Restoration of sinus rhythm from atrial fibrillation can potentially cause reverse remodeling of the LA. This in turn will be beneficial for the structure of the mitral valvular apparatus which can improve the degree of MR. Treatment of MR itself has positive effects on augmentation in the stroke volume which will lead to further reduction in the size of LA and improvement in the severity of MR. Thus, anti-arrhythmic and ablative therapy would potentially be helpful in the prevention of the progression of MR. Additionally, the restoration of sinus rhythm can potentially save patients from invasive procedures for valve repair or replacement [13,19-22].
However, it has been shown that atrial fibrillation has an independent effect on the degree of MR. Gertz et al. showed that after successful ablation of atrial fibrillation, the severity of MR decreased significantly compared to the control group after one year of follow-up [9]. Additionally, they showed that the annular size, age of the patients, and the presence of persistent atrial fibrillation were independently associated with MR. In fact, maintaining sinus rhythm was more important than atrial remodeling. Bijl et al. showed that the improvement of MR was more prevalent in recipients of cardiac resynchronization therapy who were in sinus rhythm vs the patients who were in atrial fibrillation with the same degree of LV remodeling, which can be due to the greater LA volumes and mitral annular diameters in atrial fibrillation patients [11].
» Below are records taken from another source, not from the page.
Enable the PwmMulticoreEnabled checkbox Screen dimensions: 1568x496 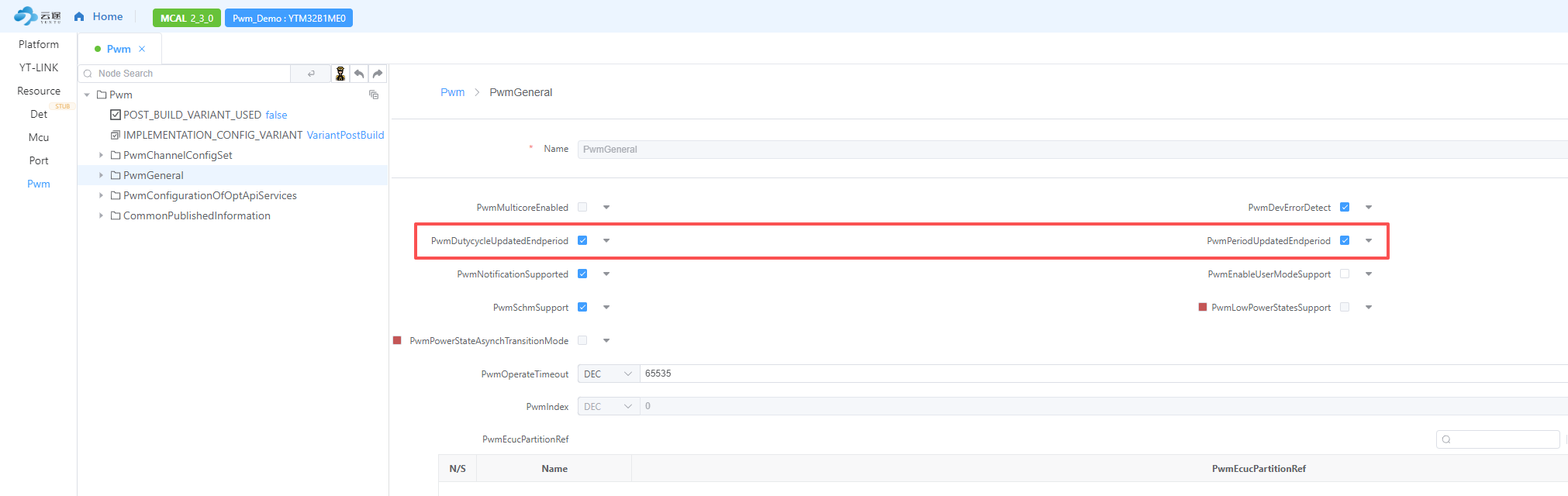(x=582, y=207)
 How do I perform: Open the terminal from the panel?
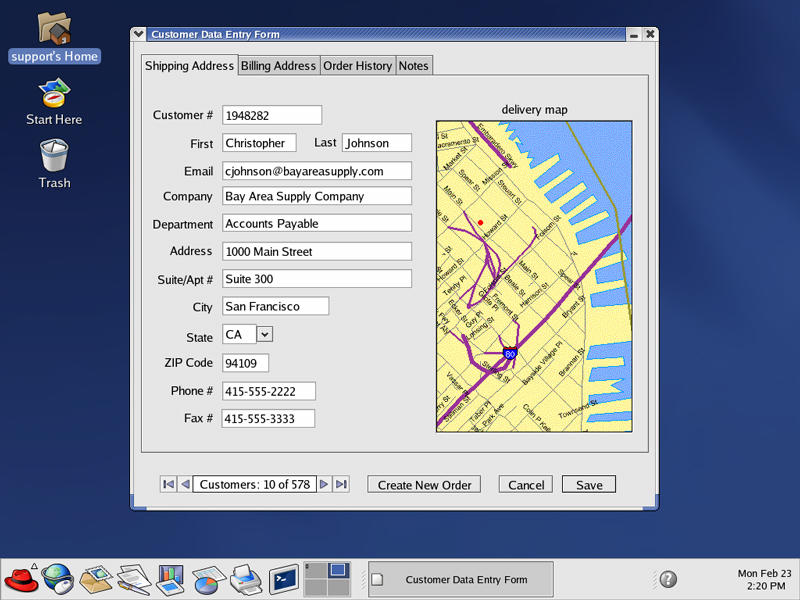click(284, 579)
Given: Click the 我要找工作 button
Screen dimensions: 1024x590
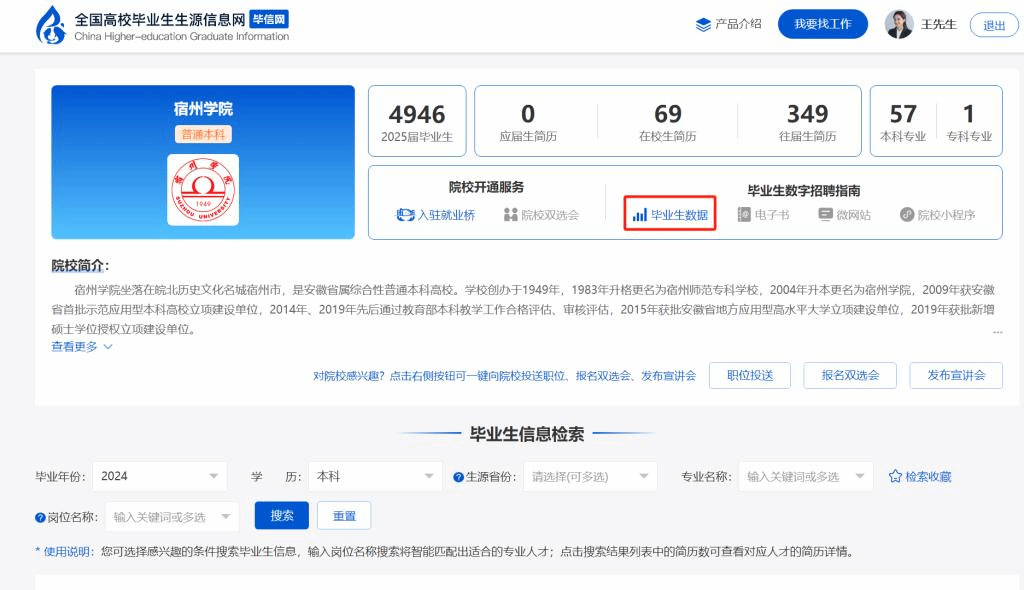Looking at the screenshot, I should [822, 24].
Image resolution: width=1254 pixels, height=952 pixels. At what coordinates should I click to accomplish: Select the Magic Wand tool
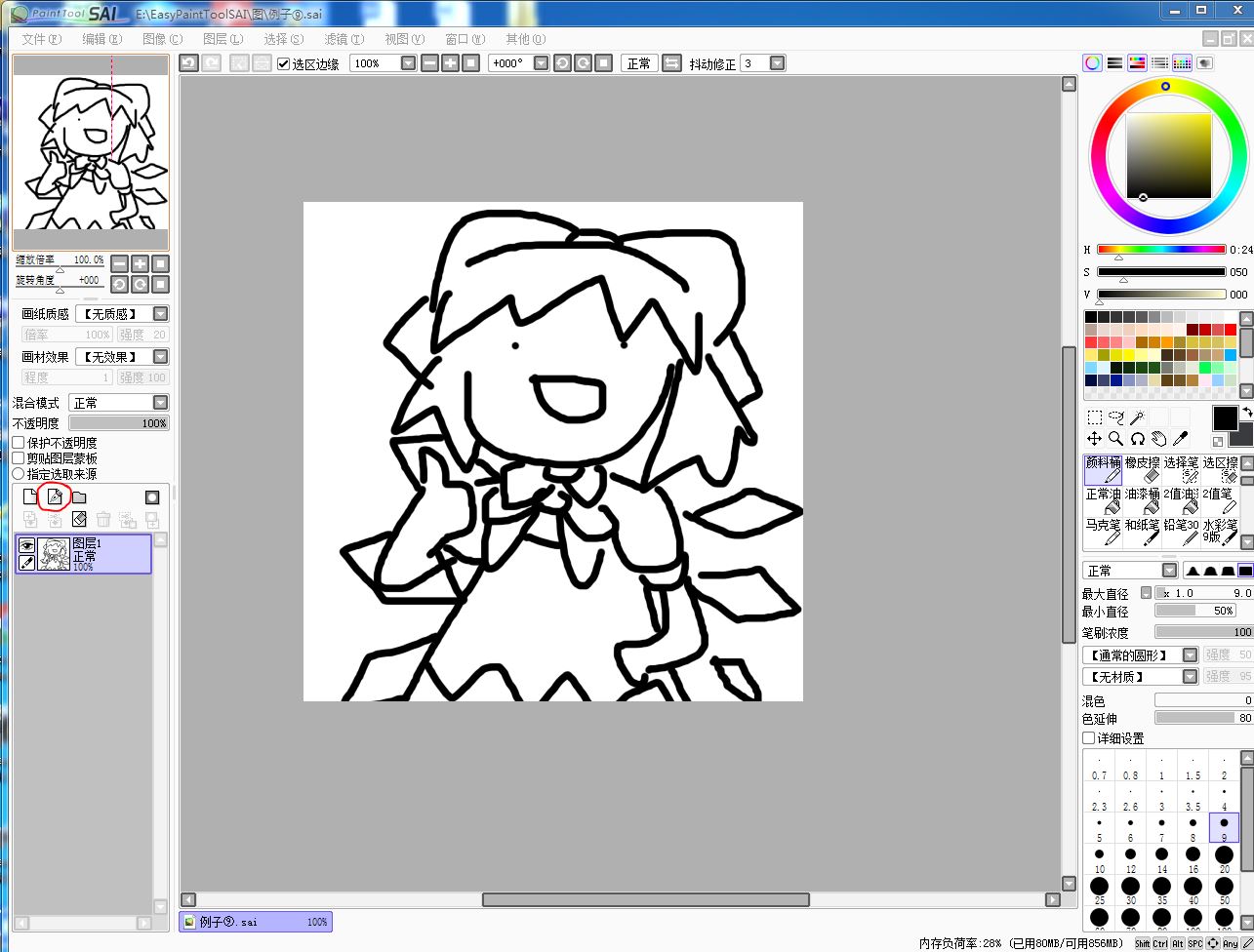pyautogui.click(x=1137, y=417)
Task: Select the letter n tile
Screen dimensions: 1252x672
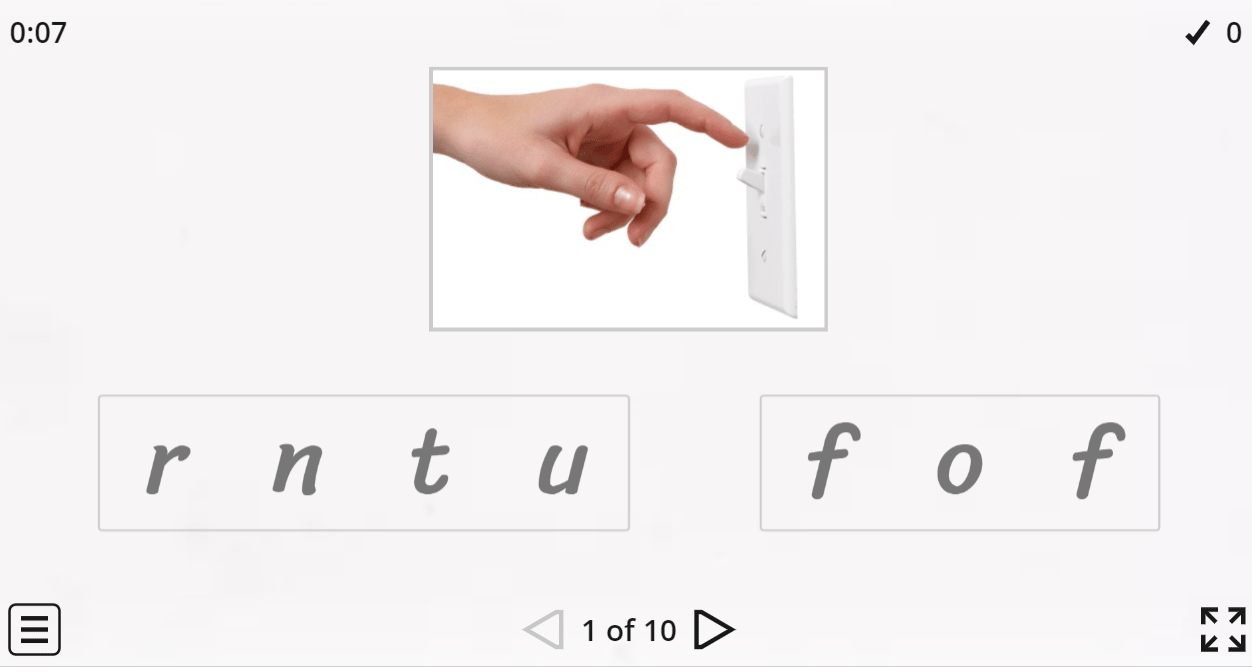Action: point(298,464)
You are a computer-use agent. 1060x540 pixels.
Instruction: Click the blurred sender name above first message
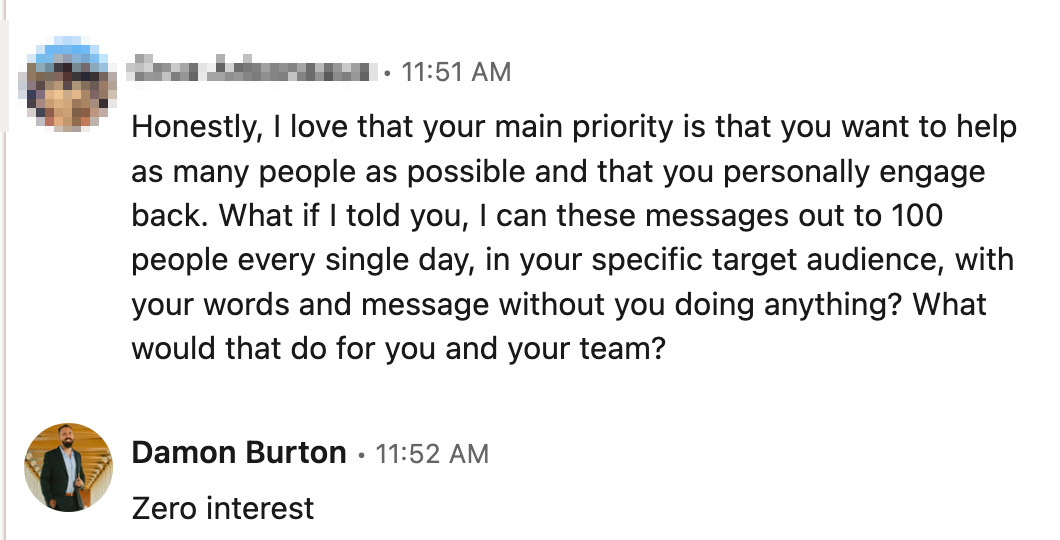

In the present case, the restoration of sinus rhythm was noted to have a positive effect on the severity of MR. This was evident even before the LA underwent reverse remodeling. This is in line with the findings of Gertz et al. and emphasizes the independent effect of the atrial fibrillation/flutter from LA remodeling on the degree of MR [7]. Although the mechanism was never fully investigated, it is possible that atrial flutter can also lead to the loss of the atrial 'kick' contraction although to a lesser extent than atrial fibrillation [18]. Another possibility is that ablation eliminates flutter waves, restoring coordinated atrial activity. This prevents early valve closure, allowing normal ventricular filling and synchronized valve function. Regaining atrial contraction after conversion to sinus rhythm would normalize annular size variation during the cardiac cycle [7,23].
The present study provides an example of an independent association between atrial flutter and MR severity, regardless of LA remodeling. It brings forward the idea that the reduction in MR before atrial remodeling could be the pathway toward treatment in atrial functional MR. It may offer some insight in answering the question “what comes first”: whether the atrial fibrillation and flutter cause significant MR with LA dilation or if an initial MR and LA remodeling trigger atrial fibrillation or flutter. Both situations may be plausible.
Conclusions
This report presents a case of moderate-to-severe MR that improved shortly after successful ablation of atrial flutter with restoration of sinus rhythm; this improvement in the degree of MR took place even before the atrial remodeling happened. Although in the past few years, the concept of atrial functional MR has been introduced, its prevalence, mechanism, and risk factors are still not fully identified. Further studies with a larger patient population may help to understand the aspects and extent of atrial functional MR.